Eine Sonnenhälfte war das Symbol auf der Flagge des unabhängigen Staates namens Biafra, der von 1967 – 1970 im Südosten von Nigeria tatsächlich existierte. Begleitet wurden die Unabhängigkeitsbestrebungen von einem brutalen Bürgerkrieg. In dieser Zeit wandelt sich von heute auf morgen das Leben der Hauptfiguren schlagartig. Die anfängliche revolutionäre Aufbruchsstimmung wandelt sich zu Pragmatismus, wandelt sich zum Kampf ums Überleben. Den gesamten Roman über bleiben die Hauptfiguren eng miteinander verflochten. Die „Hälfte der Sonne“ gewährt einen nachdenklich stimmenden Einblick in die Gesellschaft, Kultur und Historie von Nigeria. Ich für meinen Teil habe mich noch nie zuvor mit Nigeria beschäftigt, noch kann ich mich daran erinnern über den Bürgerkrieg je etwas im Geschichtsunterricht gehört zu haben.
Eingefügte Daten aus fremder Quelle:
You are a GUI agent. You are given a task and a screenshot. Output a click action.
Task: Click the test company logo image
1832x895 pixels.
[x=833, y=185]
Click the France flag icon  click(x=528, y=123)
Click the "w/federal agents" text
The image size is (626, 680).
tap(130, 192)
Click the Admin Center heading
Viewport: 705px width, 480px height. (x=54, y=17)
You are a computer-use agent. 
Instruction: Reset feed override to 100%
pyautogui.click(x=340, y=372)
Ich empfehle den Roman allen, die Interesse und Neugier verspüren sich mit der Lebensrealität von Menschen auf einem anderen und oft zu wenig gesehenen Kontinent zu beschäftigen. Noch ein weiterer Gedanke aus Adichies TED Vortrag „Stories matter. Many stories matter. [..] Stories can break the dignity of a people, but stories can also repair that broken dignity.“ (Zu deutsch: „Geschichten sind wichtig. Viele Geschichten sind wichtig. […]. Geschichten können die Würde eines Volkes brechen. Aber Geschichten können diese gebrochene Würde auch wiederherstellen.“)
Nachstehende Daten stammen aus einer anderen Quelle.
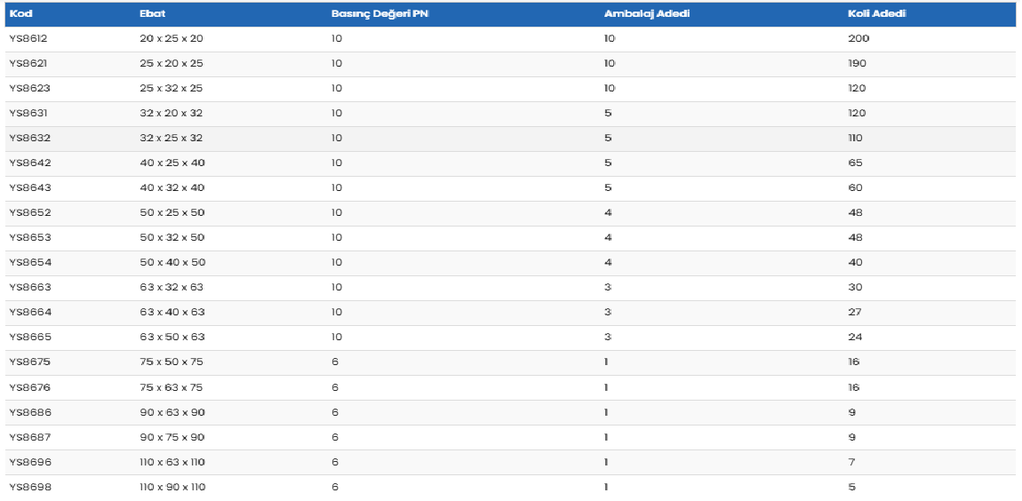Select the YS8632 row code

pyautogui.click(x=29, y=139)
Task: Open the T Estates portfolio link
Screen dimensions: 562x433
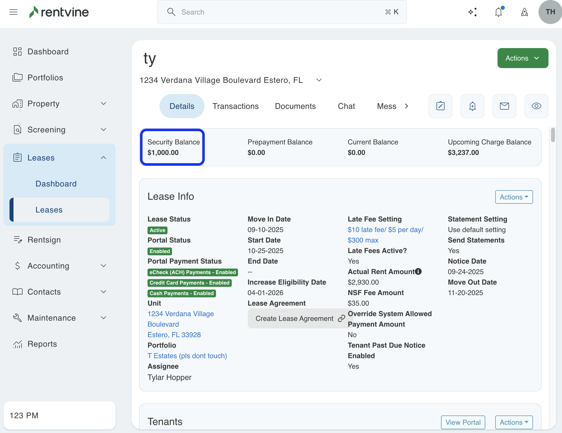Action: [187, 356]
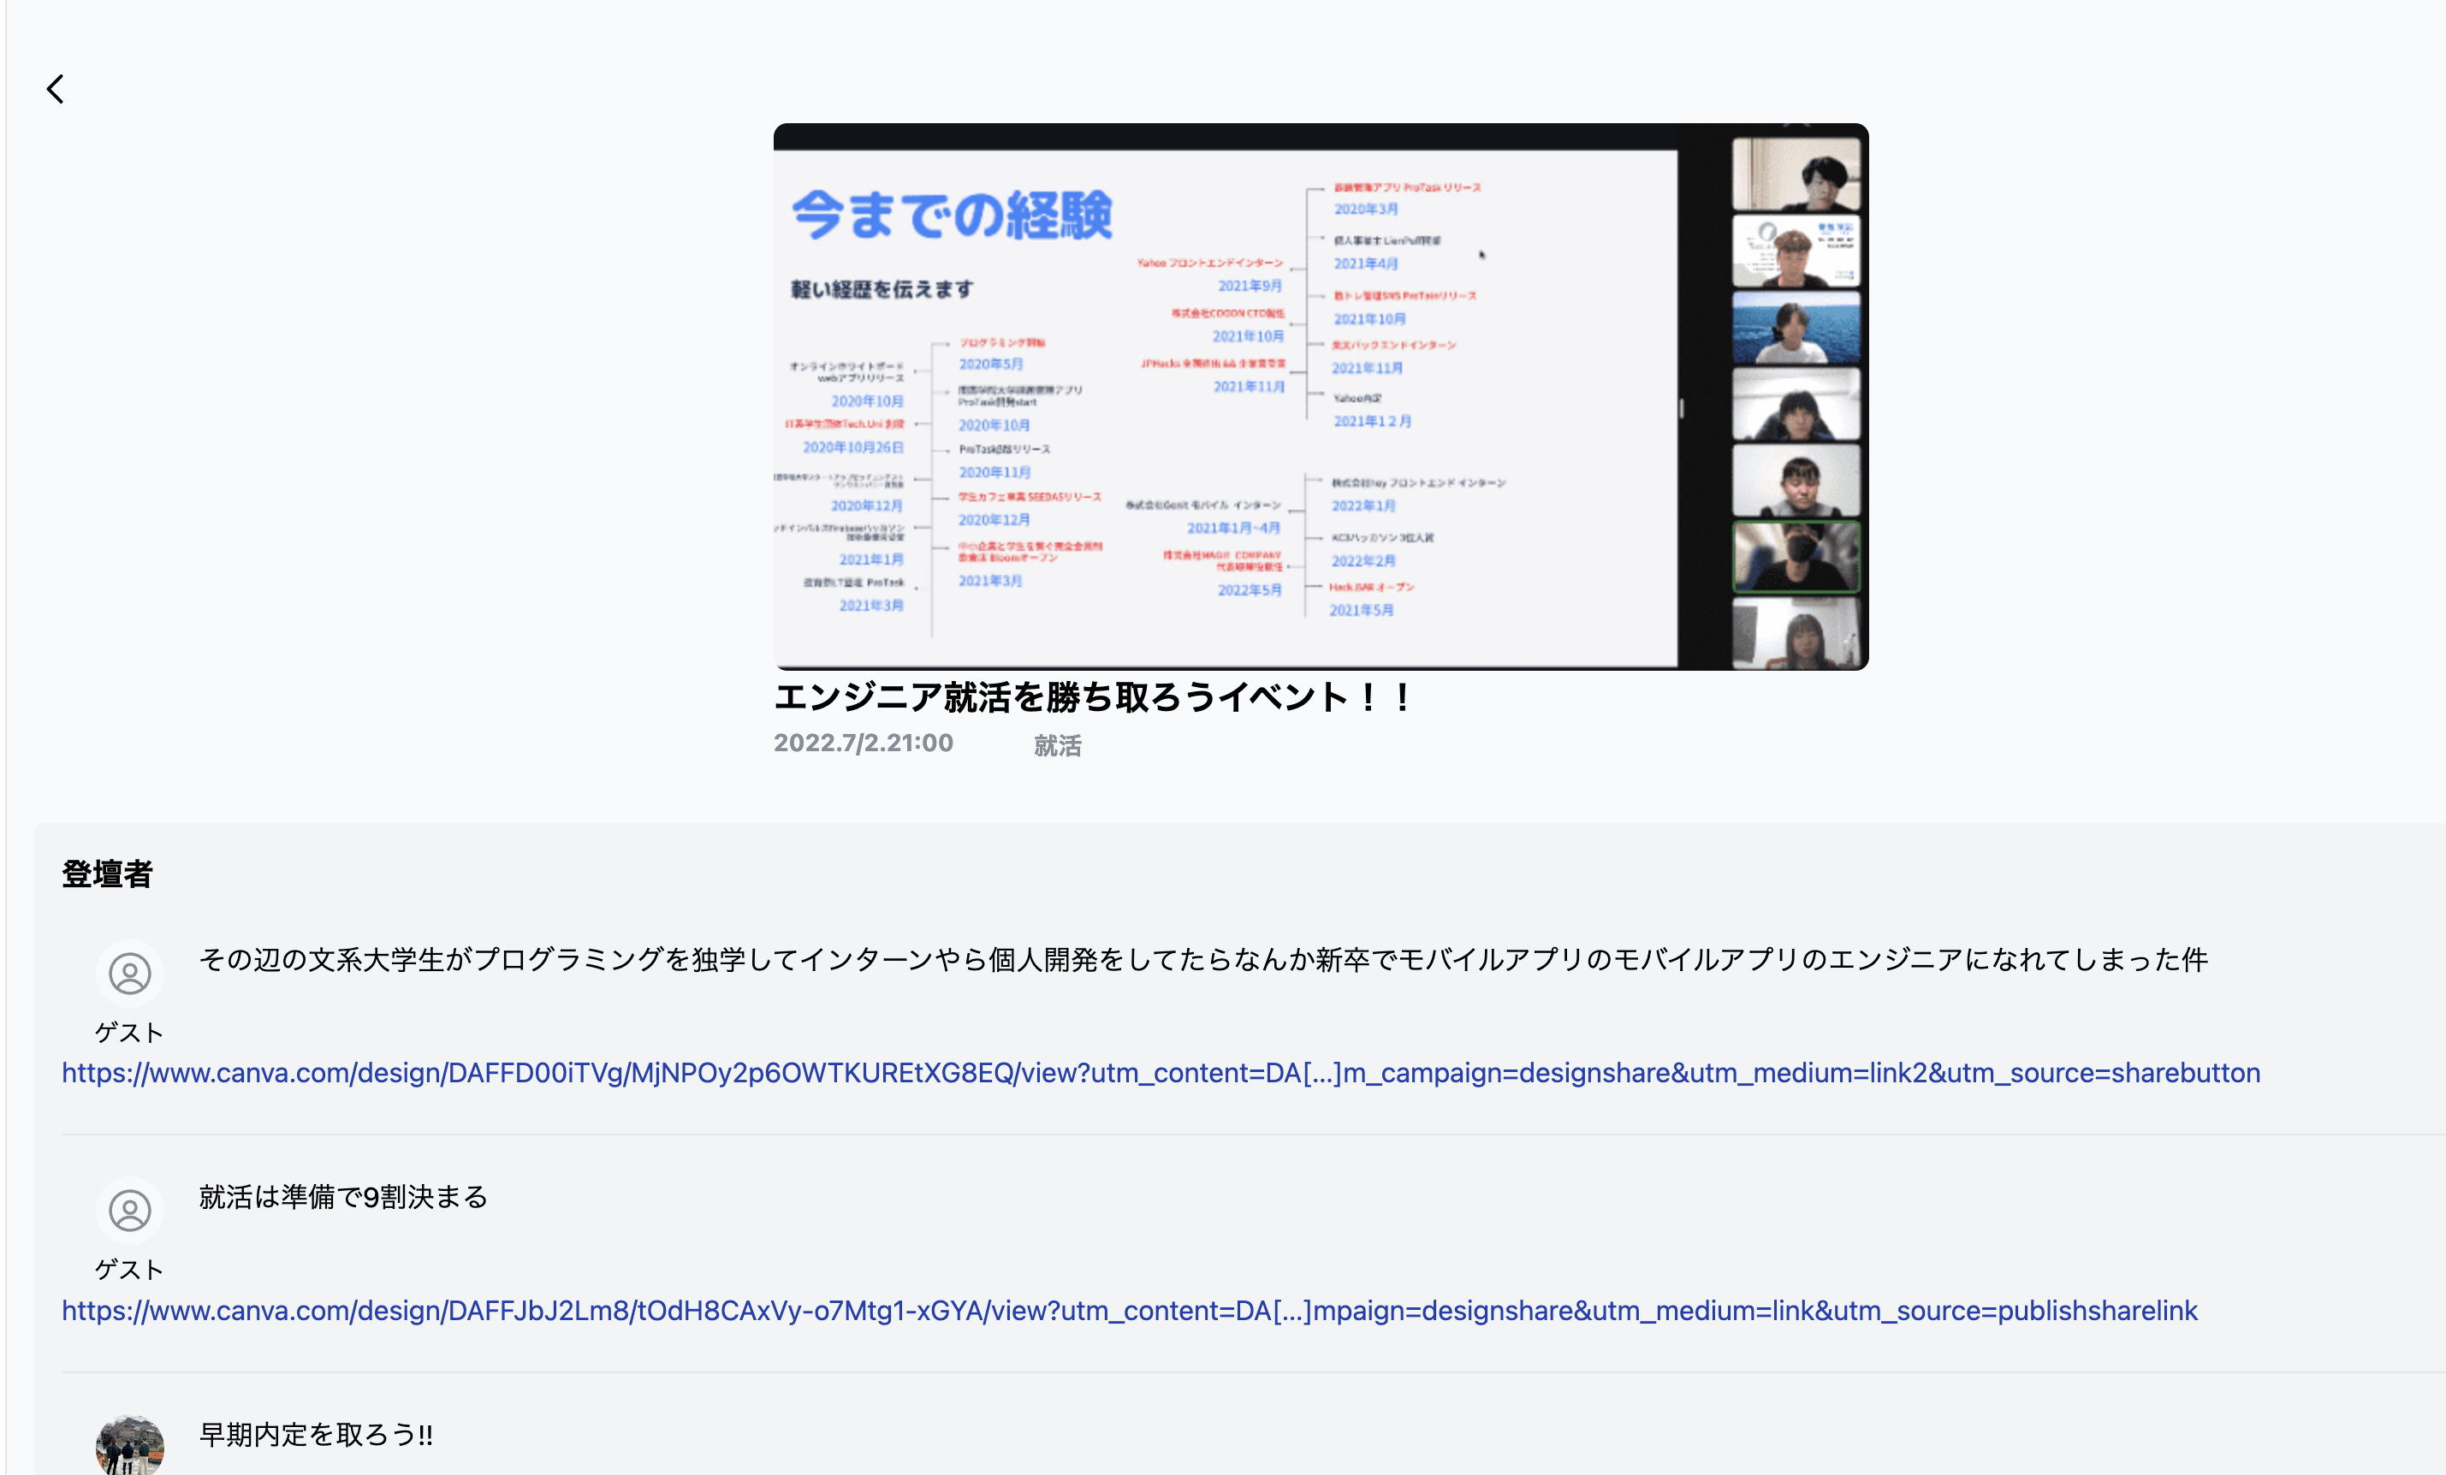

Und nun zu euch! Wie ist es um die Vielfalt in eurem Bücherregal bestellt?
Welches Buch einer Schwarzen Autorin / eines Schwarzen Autors hat euch am meisten bewegt?
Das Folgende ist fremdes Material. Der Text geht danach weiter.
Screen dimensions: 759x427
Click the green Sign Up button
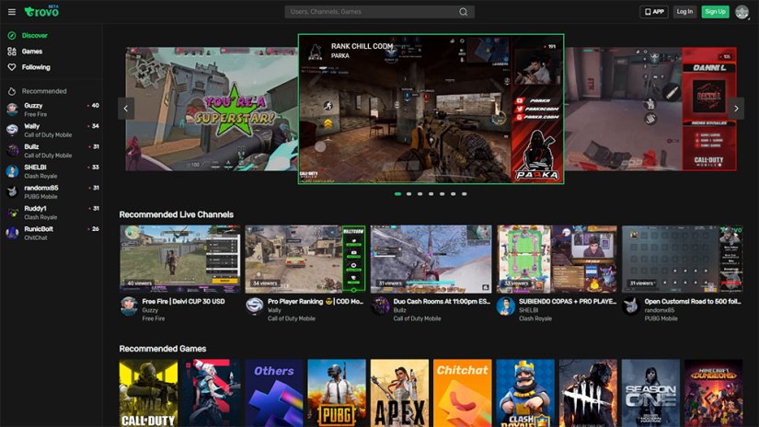715,12
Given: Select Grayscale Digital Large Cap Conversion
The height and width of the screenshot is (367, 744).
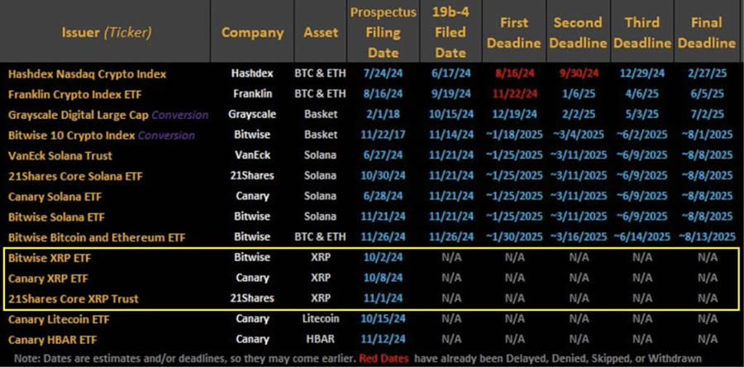Looking at the screenshot, I should tap(107, 114).
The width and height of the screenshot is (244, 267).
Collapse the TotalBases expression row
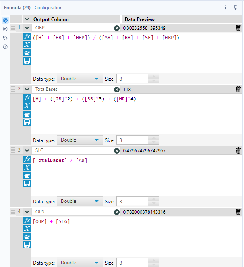click(27, 89)
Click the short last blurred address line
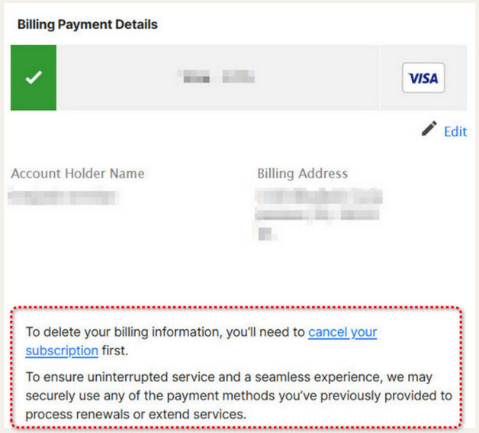 [x=266, y=233]
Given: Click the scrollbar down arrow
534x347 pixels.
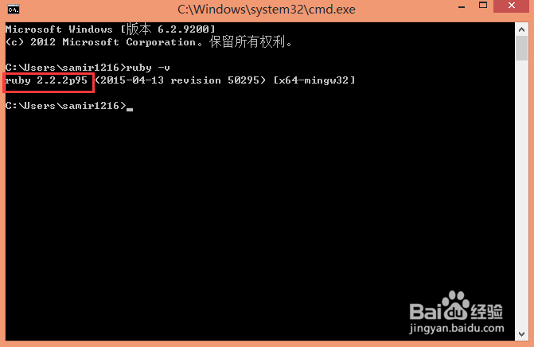Looking at the screenshot, I should [x=521, y=334].
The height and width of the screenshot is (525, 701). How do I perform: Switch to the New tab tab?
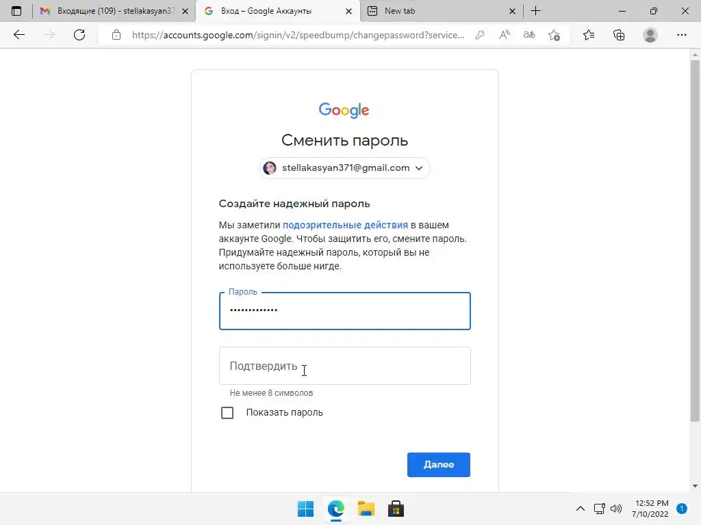442,11
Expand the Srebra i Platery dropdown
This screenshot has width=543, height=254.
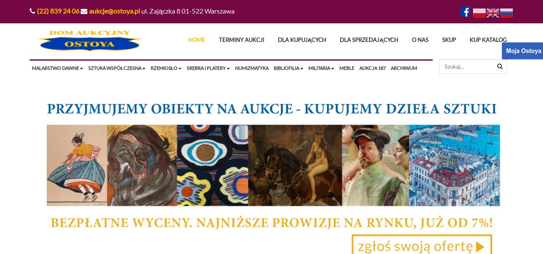pos(208,68)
Sprache gegen Rassismus – Wir haben bewusst in diesem Artikel Schwarze Menschen bzw. AutorInnen mit einem Kapitalbuchstaben geschrieben. Mit dieser Schreibweise respektieren wir die Selbstbezeichnung Schwarzer Menschen, die diesen Ausdruck für sich gewählt haben. Durch das große „S“ wird gezeigt, dass es sich bei dem Wort nicht um eine Beschreibung der Hautfarbe handelt.